ASSIGNMENT: Restate word for word the lines below, from the one containing "Viewport: 1456px width, 819px height." through the final line, with no pictures included.

(Extracted records)
[Start of section]
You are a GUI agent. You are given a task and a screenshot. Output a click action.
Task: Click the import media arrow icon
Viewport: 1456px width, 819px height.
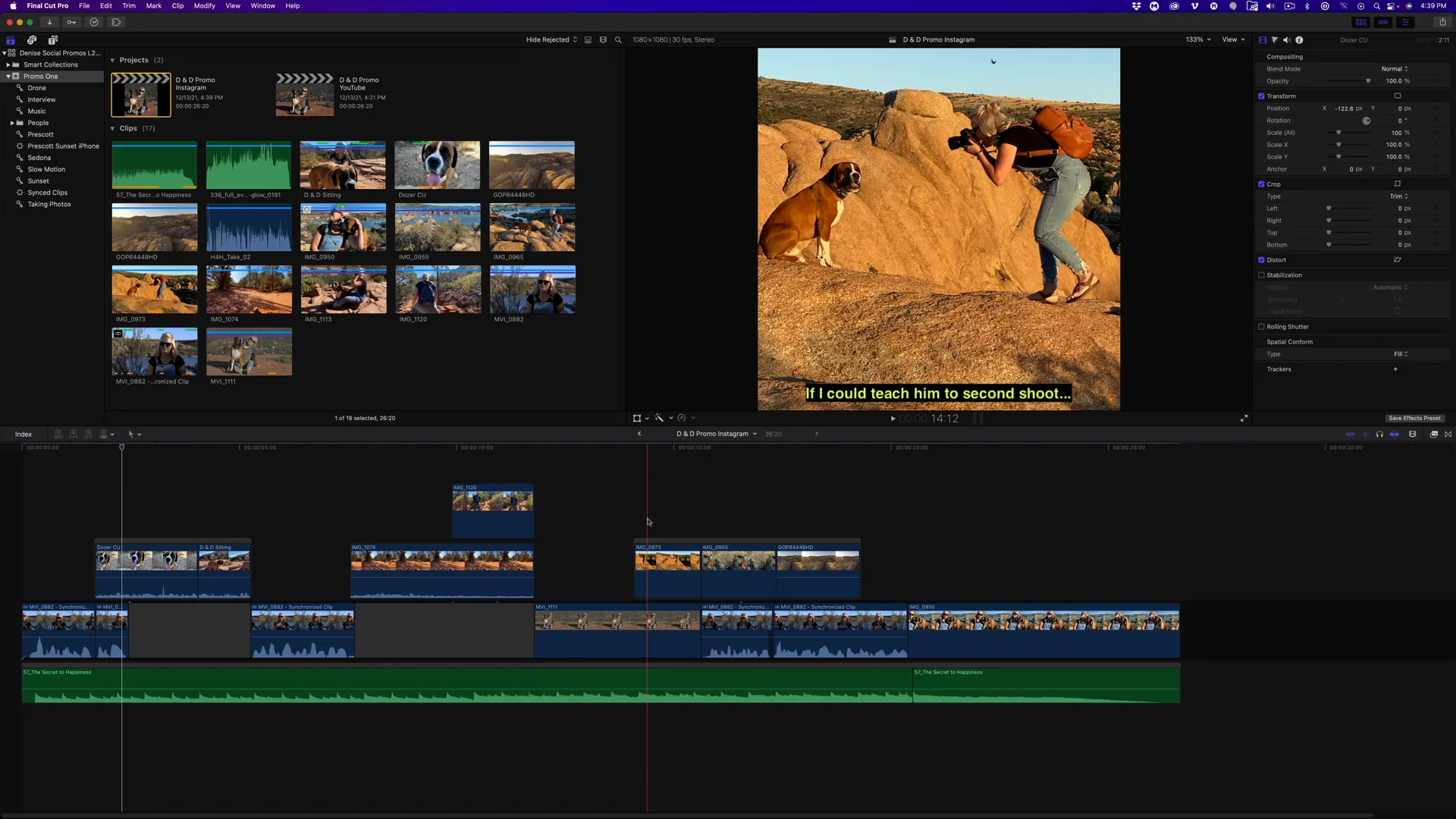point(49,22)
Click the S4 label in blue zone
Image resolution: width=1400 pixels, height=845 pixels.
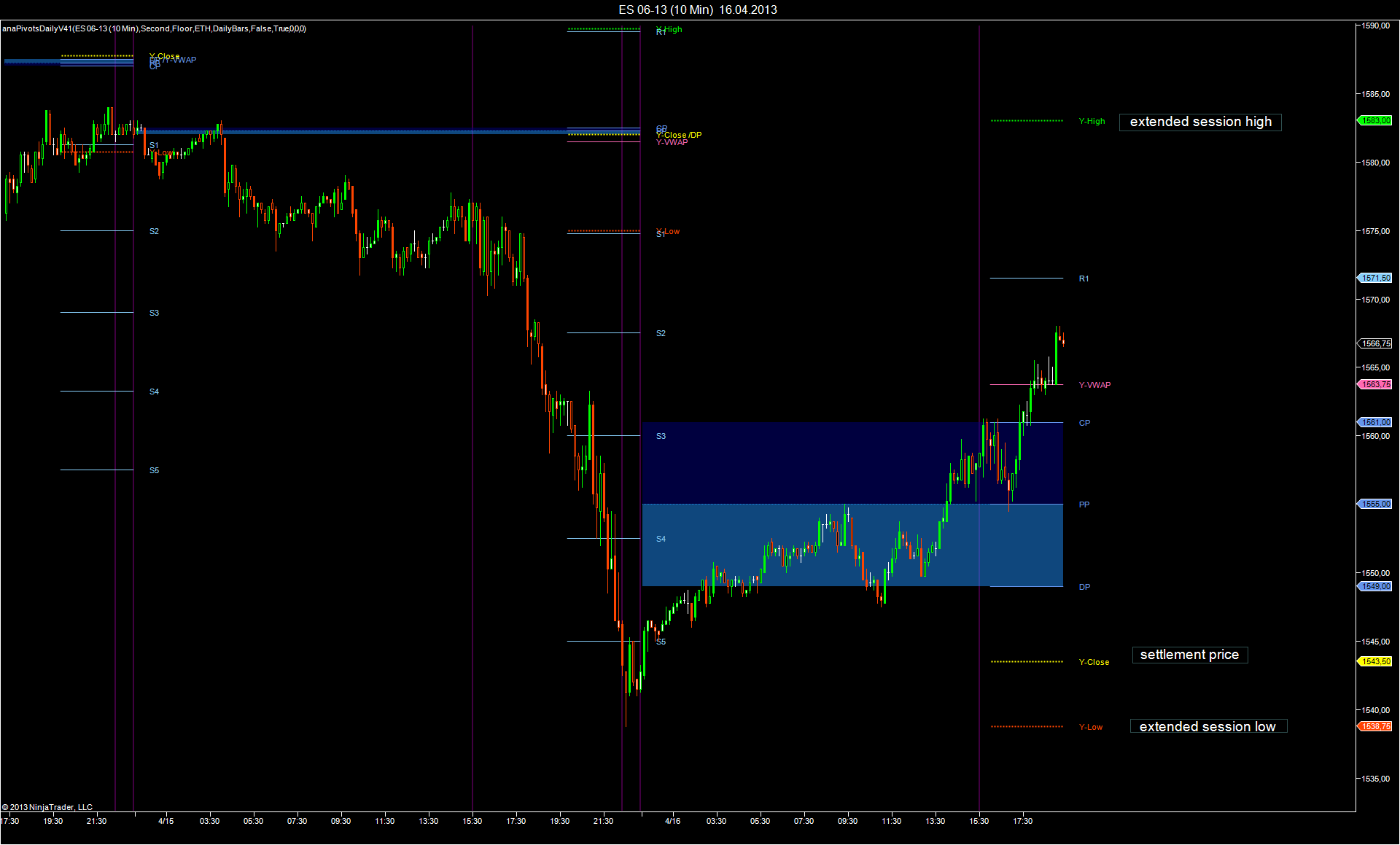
[End of section]
SOLUTION TO THIS PROBLEM:
Viewport: 1456px width, 819px height.
point(49,22)
Click the S4 label in blue zone
Image resolution: width=1400 pixels, height=845 pixels.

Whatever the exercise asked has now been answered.